-- begin Data section --
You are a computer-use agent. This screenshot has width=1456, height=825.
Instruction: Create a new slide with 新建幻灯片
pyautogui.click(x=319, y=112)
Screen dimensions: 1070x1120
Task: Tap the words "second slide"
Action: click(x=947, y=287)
-- end Data section --
Goal — Edit the records above, changing "Create a new slide" to "Add a new slide" and keeping everything else the same.

Written answer —
You are a computer-use agent. This screenshot has width=1456, height=825.
Instruction: Add a new slide with 新建幻灯片
pyautogui.click(x=319, y=112)
Screen dimensions: 1070x1120
Task: Tap the words "second slide"
Action: click(x=947, y=287)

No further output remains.